═════ MATERIAL FOR THIS TASK ═════
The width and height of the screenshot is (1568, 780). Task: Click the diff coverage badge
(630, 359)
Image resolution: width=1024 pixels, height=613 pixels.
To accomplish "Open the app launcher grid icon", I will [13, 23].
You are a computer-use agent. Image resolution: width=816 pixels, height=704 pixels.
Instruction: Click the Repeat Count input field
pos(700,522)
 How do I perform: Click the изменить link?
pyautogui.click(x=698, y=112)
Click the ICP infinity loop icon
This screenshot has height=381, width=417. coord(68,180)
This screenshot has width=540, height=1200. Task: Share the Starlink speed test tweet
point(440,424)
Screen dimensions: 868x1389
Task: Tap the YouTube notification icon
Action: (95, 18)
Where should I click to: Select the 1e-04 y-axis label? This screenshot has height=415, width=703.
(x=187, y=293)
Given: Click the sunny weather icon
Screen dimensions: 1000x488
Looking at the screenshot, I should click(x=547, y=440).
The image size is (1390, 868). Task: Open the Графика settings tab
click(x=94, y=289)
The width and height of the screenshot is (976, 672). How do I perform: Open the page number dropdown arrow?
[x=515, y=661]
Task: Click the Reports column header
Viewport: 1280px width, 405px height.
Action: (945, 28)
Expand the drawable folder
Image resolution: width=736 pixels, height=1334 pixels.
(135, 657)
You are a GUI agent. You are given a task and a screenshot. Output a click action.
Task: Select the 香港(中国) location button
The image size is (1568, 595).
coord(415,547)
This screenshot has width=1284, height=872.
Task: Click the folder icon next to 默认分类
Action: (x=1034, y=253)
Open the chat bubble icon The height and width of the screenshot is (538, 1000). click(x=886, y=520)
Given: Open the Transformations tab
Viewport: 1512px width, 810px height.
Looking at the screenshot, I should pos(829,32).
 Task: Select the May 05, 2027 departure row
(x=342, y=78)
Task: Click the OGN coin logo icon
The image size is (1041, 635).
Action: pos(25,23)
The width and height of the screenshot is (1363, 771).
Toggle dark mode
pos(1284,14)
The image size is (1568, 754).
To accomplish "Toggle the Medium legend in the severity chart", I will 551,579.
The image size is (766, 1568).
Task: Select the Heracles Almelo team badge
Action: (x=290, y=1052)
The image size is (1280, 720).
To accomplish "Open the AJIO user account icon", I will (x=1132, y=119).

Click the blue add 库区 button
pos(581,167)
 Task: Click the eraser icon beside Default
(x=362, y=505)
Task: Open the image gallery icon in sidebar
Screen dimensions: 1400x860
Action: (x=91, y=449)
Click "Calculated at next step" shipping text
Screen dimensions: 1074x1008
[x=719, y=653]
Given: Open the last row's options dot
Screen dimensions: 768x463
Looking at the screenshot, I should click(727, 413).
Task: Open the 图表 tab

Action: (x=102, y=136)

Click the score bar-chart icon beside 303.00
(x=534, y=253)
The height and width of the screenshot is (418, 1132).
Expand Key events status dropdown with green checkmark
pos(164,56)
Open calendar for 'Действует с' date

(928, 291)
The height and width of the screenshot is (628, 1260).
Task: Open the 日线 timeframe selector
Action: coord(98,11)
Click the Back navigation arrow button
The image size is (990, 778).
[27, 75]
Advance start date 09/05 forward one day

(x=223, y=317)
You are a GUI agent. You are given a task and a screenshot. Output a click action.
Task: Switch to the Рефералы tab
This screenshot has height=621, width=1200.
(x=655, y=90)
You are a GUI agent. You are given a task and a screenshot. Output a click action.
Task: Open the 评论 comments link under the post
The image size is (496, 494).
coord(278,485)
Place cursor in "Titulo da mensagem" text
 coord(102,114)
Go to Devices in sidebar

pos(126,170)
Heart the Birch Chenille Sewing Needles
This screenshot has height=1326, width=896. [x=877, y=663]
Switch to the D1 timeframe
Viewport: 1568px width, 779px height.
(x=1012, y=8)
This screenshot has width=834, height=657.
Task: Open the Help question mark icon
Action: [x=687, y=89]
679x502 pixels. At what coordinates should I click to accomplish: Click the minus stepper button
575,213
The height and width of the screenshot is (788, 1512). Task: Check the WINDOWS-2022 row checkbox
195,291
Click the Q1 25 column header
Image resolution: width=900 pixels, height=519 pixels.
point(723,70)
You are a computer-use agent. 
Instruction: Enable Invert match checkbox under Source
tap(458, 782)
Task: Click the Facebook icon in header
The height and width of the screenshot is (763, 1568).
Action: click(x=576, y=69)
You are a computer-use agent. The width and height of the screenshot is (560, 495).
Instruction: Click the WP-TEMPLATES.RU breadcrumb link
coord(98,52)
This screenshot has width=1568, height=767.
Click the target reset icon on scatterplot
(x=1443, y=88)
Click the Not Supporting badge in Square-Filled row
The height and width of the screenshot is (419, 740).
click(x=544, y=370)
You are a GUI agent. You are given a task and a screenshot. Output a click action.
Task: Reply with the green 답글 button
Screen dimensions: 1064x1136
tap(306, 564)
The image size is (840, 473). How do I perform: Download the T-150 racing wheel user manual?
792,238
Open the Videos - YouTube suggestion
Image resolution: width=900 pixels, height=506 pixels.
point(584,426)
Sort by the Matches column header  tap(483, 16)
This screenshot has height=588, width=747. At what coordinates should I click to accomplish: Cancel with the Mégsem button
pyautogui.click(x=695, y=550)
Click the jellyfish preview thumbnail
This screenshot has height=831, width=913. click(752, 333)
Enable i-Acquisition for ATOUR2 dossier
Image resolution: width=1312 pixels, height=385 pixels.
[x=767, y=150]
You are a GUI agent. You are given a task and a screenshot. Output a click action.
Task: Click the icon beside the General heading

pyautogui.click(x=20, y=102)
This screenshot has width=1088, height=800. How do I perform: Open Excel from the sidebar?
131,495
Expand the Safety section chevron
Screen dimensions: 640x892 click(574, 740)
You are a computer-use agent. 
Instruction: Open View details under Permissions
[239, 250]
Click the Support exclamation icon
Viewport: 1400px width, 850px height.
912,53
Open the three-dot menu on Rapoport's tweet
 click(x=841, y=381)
═════
**ABOUT THIS EXERCISE:** Only one number is wanted: how many lines of the data above include the word "Switch".

**ANSWER FOR THE TASK:** 2